All wrongs have gotten one thing in common, a Chinese surname. Wong becomes wrong. With such, Sinophobia sentiment seems so comfortable and enjoyable riding to victory on the Four Horsemen of Calumny: fear, ignorance, bigotry, and smear against Canadians of Chinese descent.

This is wrong. The Sinophobia sentiment and social(media) harassment are developed and advanced by stereotypical narratives rather than objective and balanced information and logical reasoning. Taking the above PPE case as an example, even if stockpiling PPE were organized by UFWD, there is still a distinguishing line that could be drawn between humanitarian aid and political operations, as well as between individual spontaneous efforts and organized activities. Some media conflates all of this intentionally or unintentionally.

This is wrong as their flawed syllogism goes on: the UFWD represents the enemy and evil CCP government; some Chinese Canadian community organizations and their members are seemingly involved in the UFWD activities in Canada; and therefore, those Chinese Canadians are deemed to be CCP agents—national security threats to Canada.

This is wrong as their slippery slope is a classic case of the fallacies of reasoning. They claim to stand firmly against Beijing. If one disagrees with them, this person must be pro-Beijing. Similarly, if someone holds a similar view as Beijing’s on any random topic, this person must be an agent of Beijing.

This is wrong as their flawed logical argument further goes off into the far extreme. In their view, attacking the Chinese community in Canada becomes a means of attacking China and the CCP. Thus, attacking Chinese Canadians is not racism.

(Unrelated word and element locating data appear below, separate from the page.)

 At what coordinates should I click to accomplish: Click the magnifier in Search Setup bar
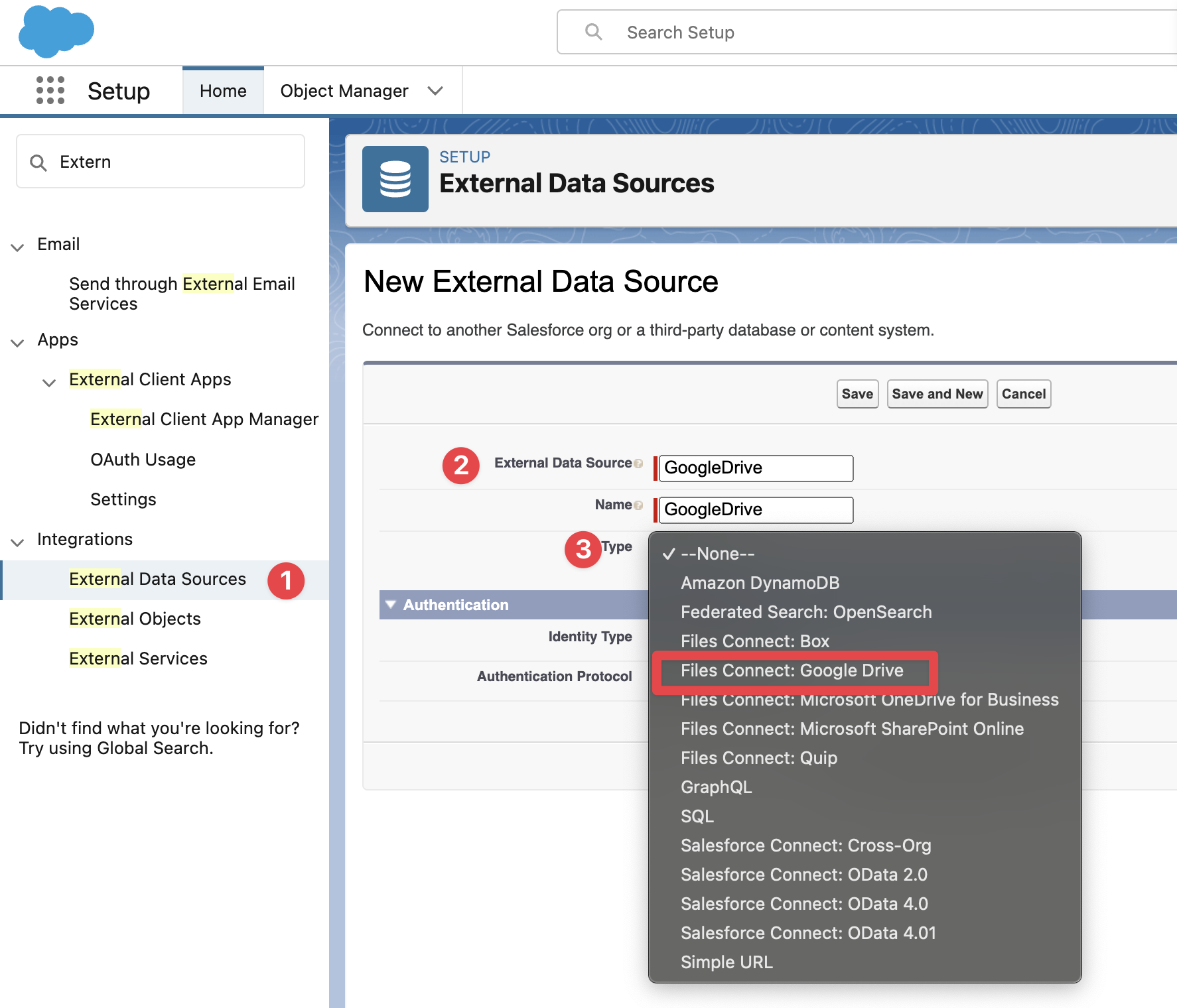[x=594, y=32]
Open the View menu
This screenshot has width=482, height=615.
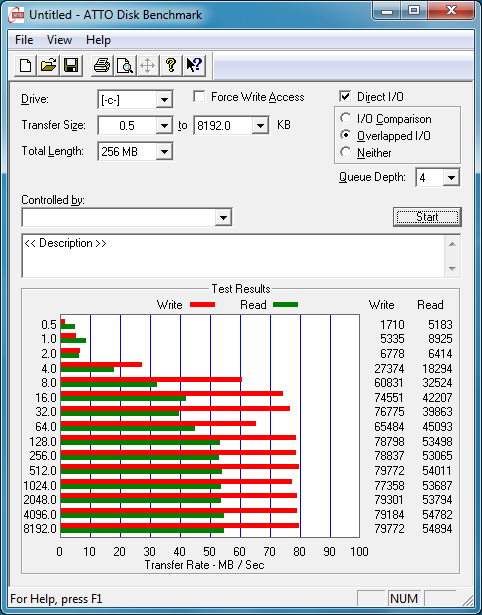click(x=59, y=40)
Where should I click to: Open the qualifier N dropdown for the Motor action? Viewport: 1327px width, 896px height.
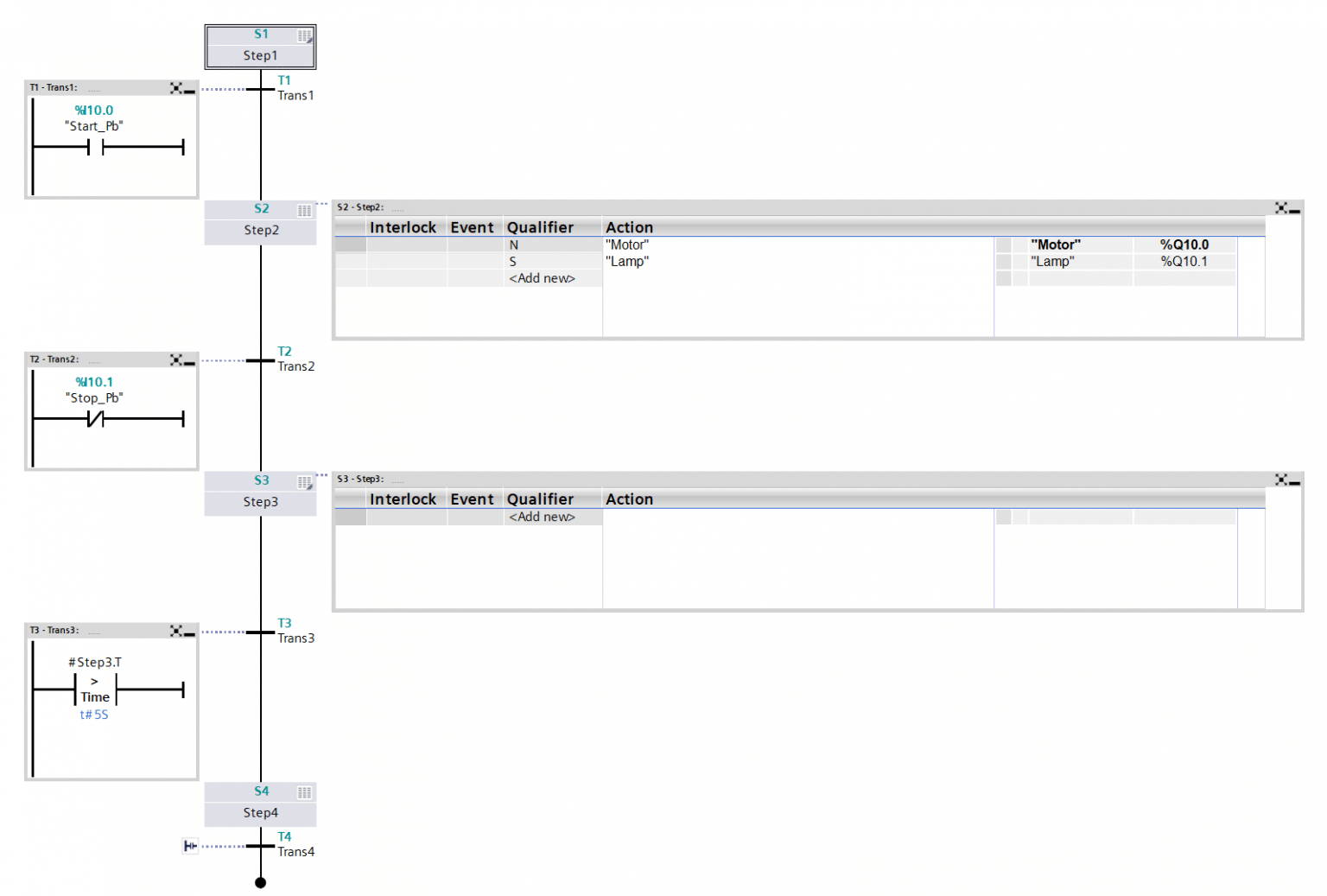tap(513, 245)
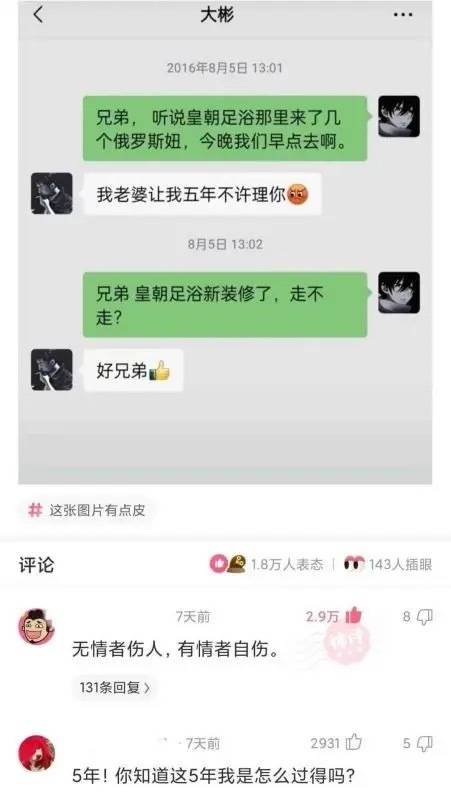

Those media and politicians may argue that they must defend freedom of speech as one of Canadian values and principles. However, calling out Chinese ancestral surnames linked to issues like a high-altitude balloon in public spaces may have intended or unintended consequences that confuse the general public. If well-educated and well-informed journalists, or respectful elected and un-elected politicians cannot figure out who is Hu,  it is really easier for average Canadians to count atoms than to differentiate Wong and Wrong.

Freedom of speech is equally critical for Chinese Canadians who have the right to speak out or not to speak out on any random topics, and have the right to agree or disagree on them. Don’t forget, what Franklin Roosevelt insisted was that everyone was entitled to four freedoms: freedom of speech, freedom of worship, freedom from want, and freedom from fear. It is wrong saying the freedom of speech but turning willfully blind to other freedoms.

It is important to recognize and confront Sinophobia’s sentimental and social(media) harassment against the Chinese community in Canada. These attitudes and actions are rooted in racism and prejudice and have no place in a diverse and inclusive society. This has led to fears of foreign influence and the perception of Chinese Canadians as a threat to Canadian sovereignty. These fears have been amplified by some politicians and media, who often use Sinophobia rhetoric to appeal to their base.

It is up to all of us to challenge these stereotypes and stand up for the rights and freedoms of Chinese Canadians. As we know when the “Chinese Exclusion Act” was enacted 100 years ago, all ethnic Chinese were excluded regardless of whether their surname was Zhao, Qian, Sun or Li, whether they come from Lu Jia Zui or Tsim Sha Tsui, whether they are followers of Liberalism, Conservatism or in-between.

By challenging stereotypes and advocating for cultural awareness and understanding, we can create a more inclusive and accepting society. Remember, I’m Wong, not wrong, and my experiences and perspectives are just as valid as anyone else’s.

(By Ban Zhang, a Vancouver-based writer. Guangwei Ouyang has a Ph.D. and is a retired professor based in New Westminster. Lu Chan is a Burnaby-based immigration lawyer. All are proud Canadians. This article is updated and shortened from an original piece that appeared on Georgia Straight, on June 20th, 2021.)